• Provided entries:
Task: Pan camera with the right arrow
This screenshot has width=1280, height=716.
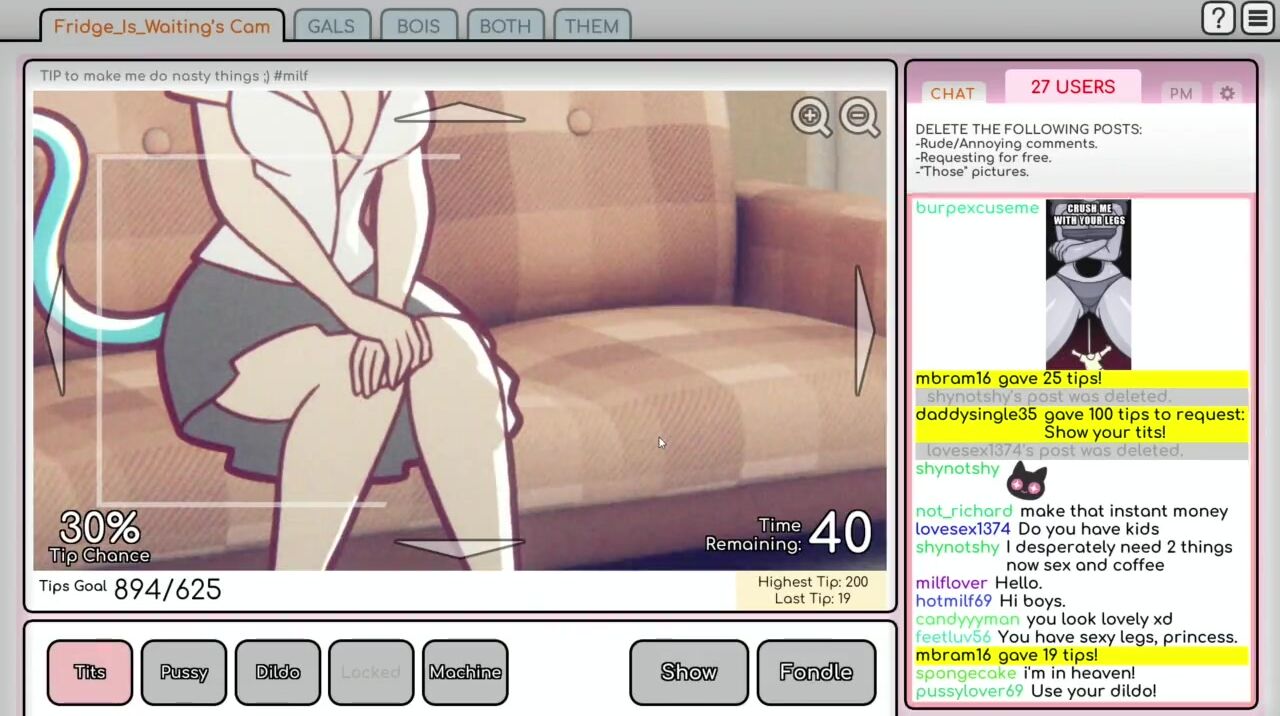Action: click(x=865, y=330)
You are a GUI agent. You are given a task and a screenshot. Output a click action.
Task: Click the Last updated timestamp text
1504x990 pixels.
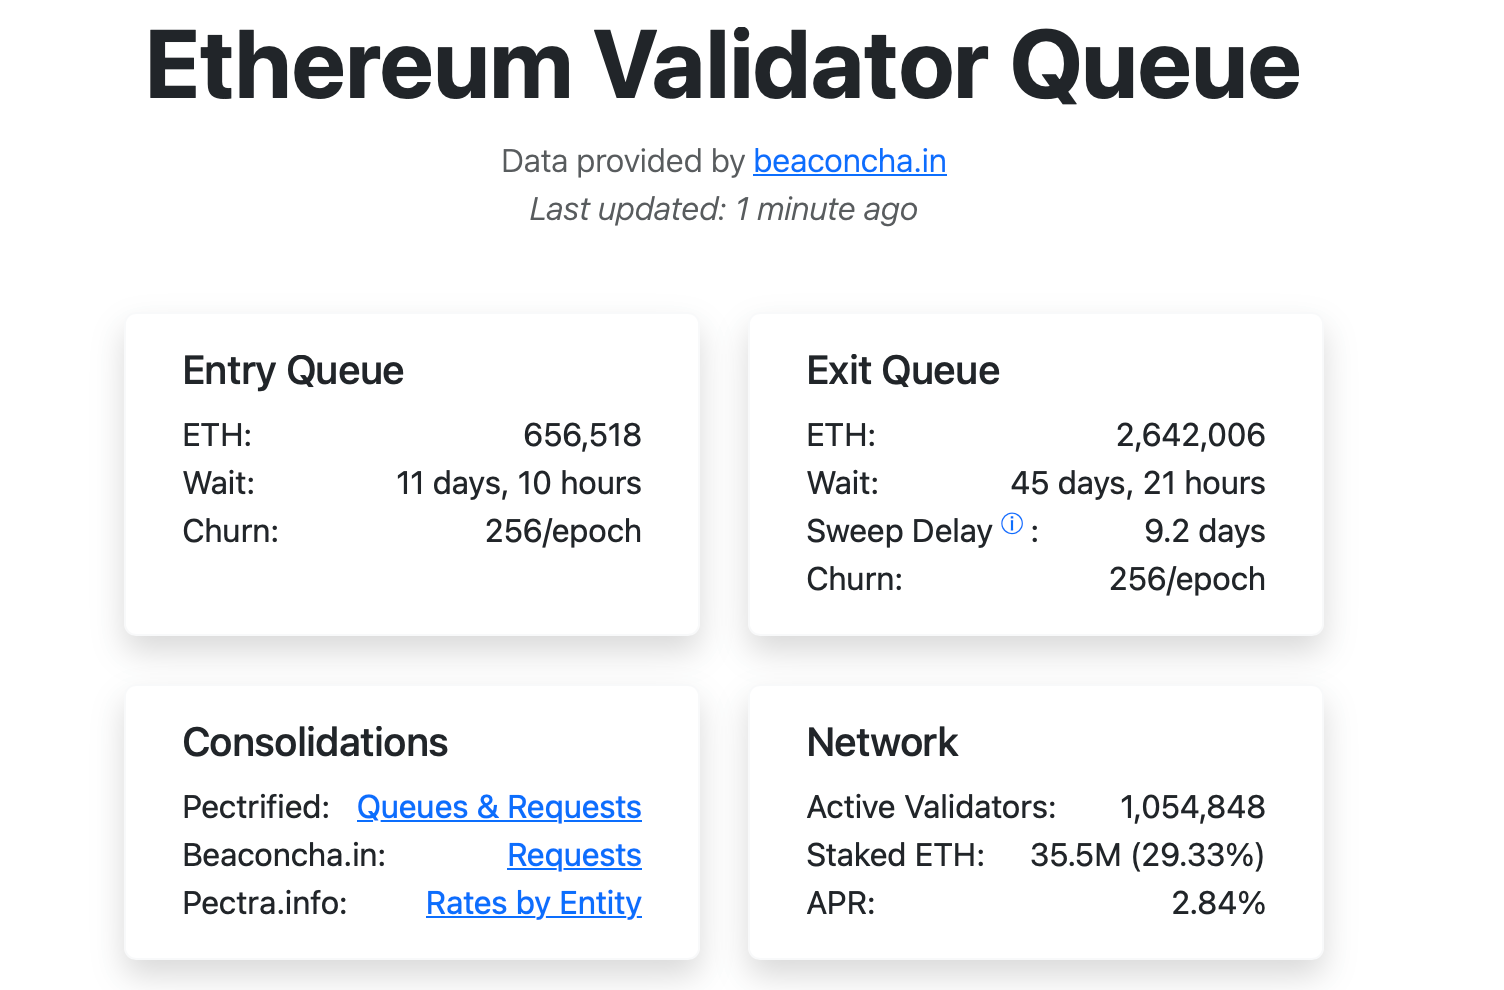(x=724, y=209)
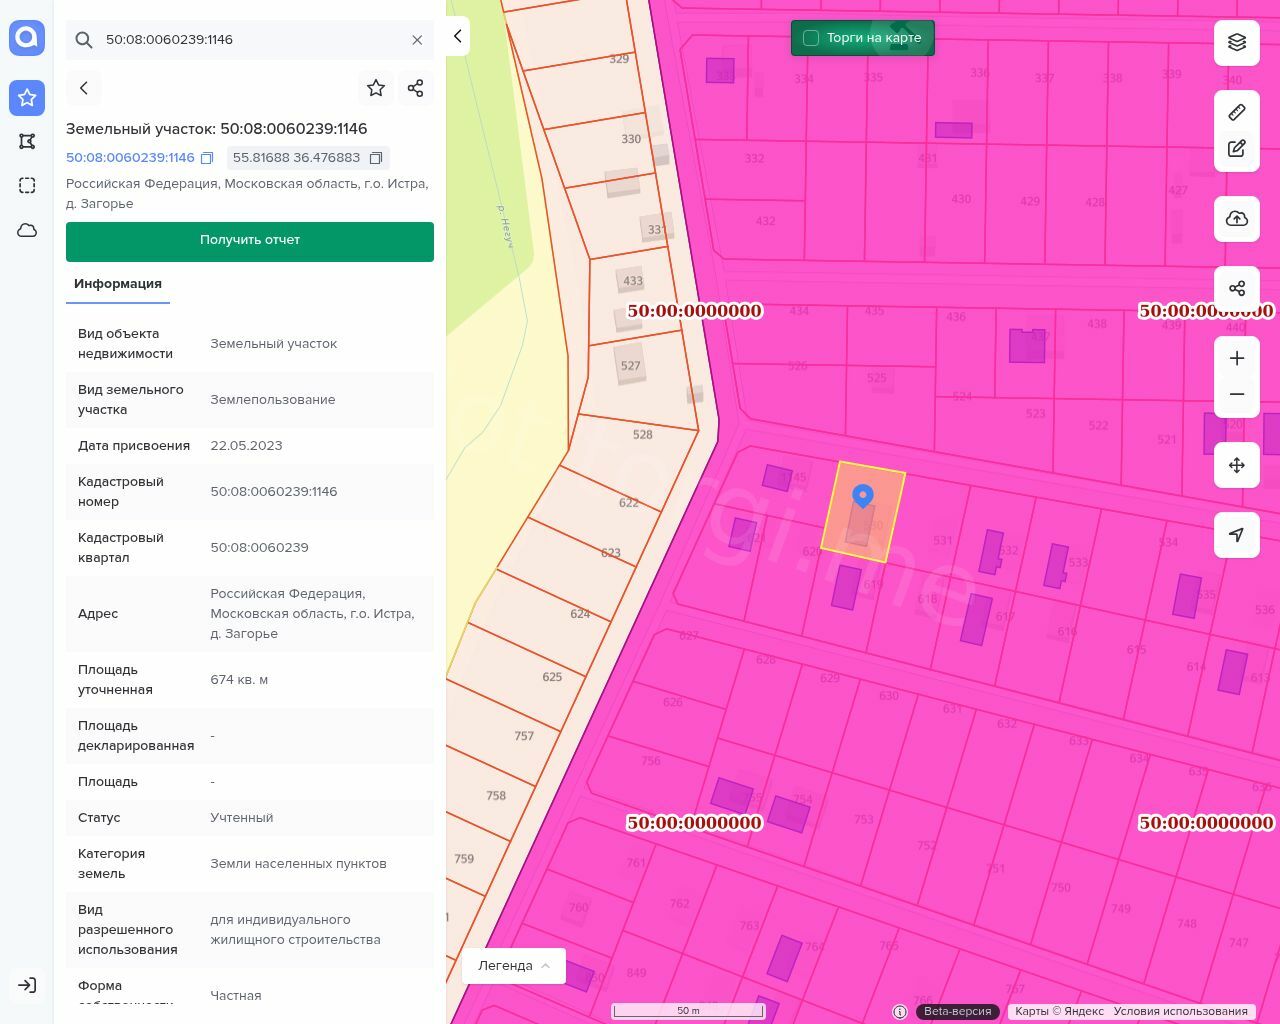
Task: Center the map on my location
Action: point(1237,535)
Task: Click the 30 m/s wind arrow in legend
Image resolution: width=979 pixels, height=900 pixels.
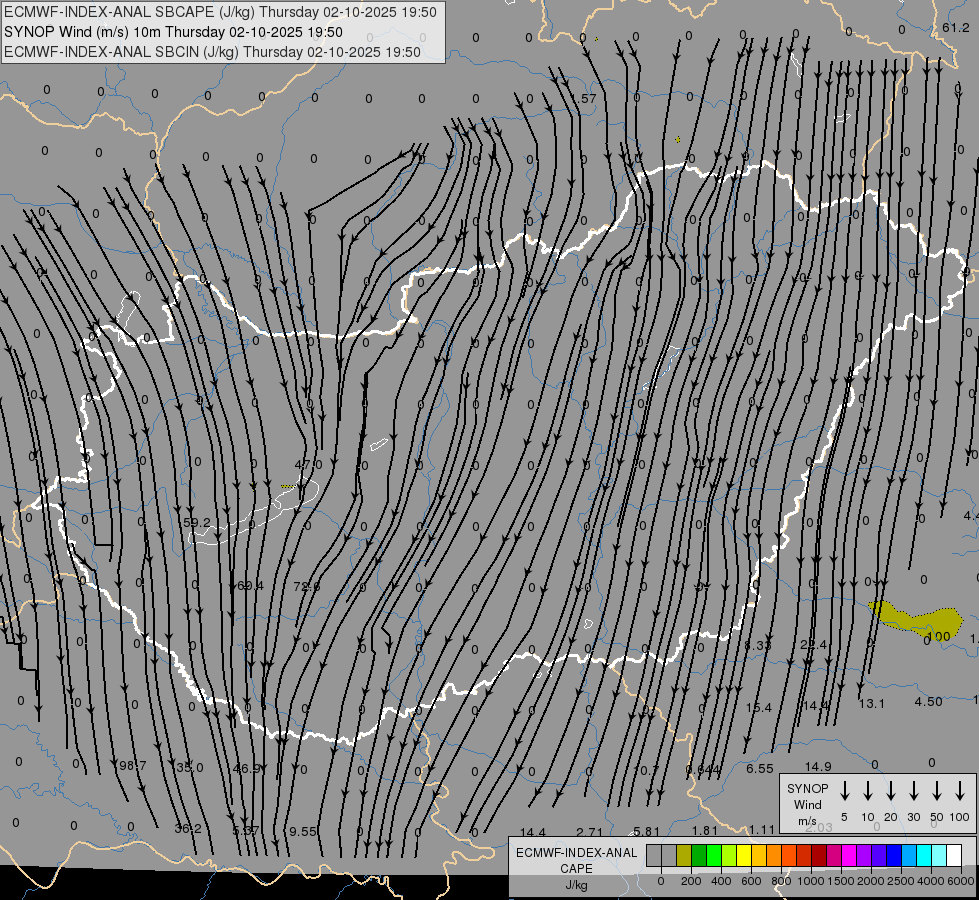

• Your task: Reproduce the lines starting with the one that contains "Task: Click the 30 m/s wind arrow in legend" and continuing through the last line, leaving out the pictures.

• Task answer:
Task: Click the 30 m/s wind arrow in legend
Image resolution: width=979 pixels, height=900 pixels.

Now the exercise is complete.